Count how many lines in the material below contain the string "Switch". Case counts. Reply with the number alone.
Start Recorded data
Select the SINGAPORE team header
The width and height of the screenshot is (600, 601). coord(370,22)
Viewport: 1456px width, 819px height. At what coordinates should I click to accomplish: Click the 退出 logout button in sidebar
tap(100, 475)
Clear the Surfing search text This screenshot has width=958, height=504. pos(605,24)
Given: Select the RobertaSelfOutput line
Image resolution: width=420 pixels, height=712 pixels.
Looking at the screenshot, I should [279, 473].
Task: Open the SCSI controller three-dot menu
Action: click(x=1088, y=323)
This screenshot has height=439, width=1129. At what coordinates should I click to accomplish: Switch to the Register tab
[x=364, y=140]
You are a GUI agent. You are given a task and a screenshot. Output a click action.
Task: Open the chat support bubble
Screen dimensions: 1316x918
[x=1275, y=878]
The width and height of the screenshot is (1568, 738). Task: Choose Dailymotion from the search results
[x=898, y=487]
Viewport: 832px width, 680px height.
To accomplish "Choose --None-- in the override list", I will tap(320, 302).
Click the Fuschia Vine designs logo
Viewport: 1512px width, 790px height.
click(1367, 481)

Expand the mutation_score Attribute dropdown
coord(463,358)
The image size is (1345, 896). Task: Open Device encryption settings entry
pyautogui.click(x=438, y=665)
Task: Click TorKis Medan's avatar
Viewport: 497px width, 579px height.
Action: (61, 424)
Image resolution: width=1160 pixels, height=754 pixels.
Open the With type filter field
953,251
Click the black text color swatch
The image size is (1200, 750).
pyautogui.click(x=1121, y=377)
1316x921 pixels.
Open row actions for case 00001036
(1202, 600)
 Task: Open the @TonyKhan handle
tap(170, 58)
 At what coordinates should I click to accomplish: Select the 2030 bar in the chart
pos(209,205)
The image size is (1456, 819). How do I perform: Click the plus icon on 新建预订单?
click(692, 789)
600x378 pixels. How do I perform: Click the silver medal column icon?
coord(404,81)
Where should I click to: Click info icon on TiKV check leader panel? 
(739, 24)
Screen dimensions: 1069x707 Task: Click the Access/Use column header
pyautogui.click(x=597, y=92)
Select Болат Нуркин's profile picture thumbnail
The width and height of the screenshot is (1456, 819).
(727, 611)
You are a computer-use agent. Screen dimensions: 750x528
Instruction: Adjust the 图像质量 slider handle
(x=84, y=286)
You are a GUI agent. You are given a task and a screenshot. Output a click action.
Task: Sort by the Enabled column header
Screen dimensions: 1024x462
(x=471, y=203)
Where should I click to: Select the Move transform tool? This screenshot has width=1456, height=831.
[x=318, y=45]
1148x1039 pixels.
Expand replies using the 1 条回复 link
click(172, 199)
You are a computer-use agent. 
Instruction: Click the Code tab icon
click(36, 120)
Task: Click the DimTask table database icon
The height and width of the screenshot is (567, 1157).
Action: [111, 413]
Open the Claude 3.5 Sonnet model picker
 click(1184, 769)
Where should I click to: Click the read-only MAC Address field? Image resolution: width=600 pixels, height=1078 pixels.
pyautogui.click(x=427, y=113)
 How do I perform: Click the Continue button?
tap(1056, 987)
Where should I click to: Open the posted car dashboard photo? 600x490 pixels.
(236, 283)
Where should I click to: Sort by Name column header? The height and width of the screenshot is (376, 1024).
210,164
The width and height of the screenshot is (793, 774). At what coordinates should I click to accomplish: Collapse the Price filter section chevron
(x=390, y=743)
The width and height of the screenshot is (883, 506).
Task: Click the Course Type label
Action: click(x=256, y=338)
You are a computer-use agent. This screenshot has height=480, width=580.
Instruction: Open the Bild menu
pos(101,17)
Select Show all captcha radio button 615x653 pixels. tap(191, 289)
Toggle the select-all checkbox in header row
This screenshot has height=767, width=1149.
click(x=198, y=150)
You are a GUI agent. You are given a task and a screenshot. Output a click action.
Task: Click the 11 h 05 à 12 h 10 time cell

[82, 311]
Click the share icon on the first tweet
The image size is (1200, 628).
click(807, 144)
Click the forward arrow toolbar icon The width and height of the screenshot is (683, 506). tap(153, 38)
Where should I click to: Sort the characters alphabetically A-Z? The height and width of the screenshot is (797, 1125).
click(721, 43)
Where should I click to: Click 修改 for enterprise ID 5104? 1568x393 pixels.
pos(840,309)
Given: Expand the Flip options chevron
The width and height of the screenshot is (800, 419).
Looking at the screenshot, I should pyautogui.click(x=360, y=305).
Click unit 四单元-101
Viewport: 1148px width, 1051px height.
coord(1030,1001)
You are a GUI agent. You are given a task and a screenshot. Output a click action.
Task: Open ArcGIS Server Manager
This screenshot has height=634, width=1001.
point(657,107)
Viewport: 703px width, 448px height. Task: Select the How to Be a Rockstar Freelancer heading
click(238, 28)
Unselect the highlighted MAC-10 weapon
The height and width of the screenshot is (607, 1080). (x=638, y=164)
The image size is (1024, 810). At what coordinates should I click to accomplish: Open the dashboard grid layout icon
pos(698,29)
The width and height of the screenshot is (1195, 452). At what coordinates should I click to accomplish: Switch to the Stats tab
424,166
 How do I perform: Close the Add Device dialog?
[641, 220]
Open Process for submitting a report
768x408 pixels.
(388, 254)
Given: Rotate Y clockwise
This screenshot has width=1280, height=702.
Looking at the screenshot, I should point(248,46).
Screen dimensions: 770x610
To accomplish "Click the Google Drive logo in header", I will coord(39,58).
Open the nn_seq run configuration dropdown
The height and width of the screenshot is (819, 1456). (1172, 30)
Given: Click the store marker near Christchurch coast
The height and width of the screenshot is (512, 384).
End Recorded data
- Right answer: 2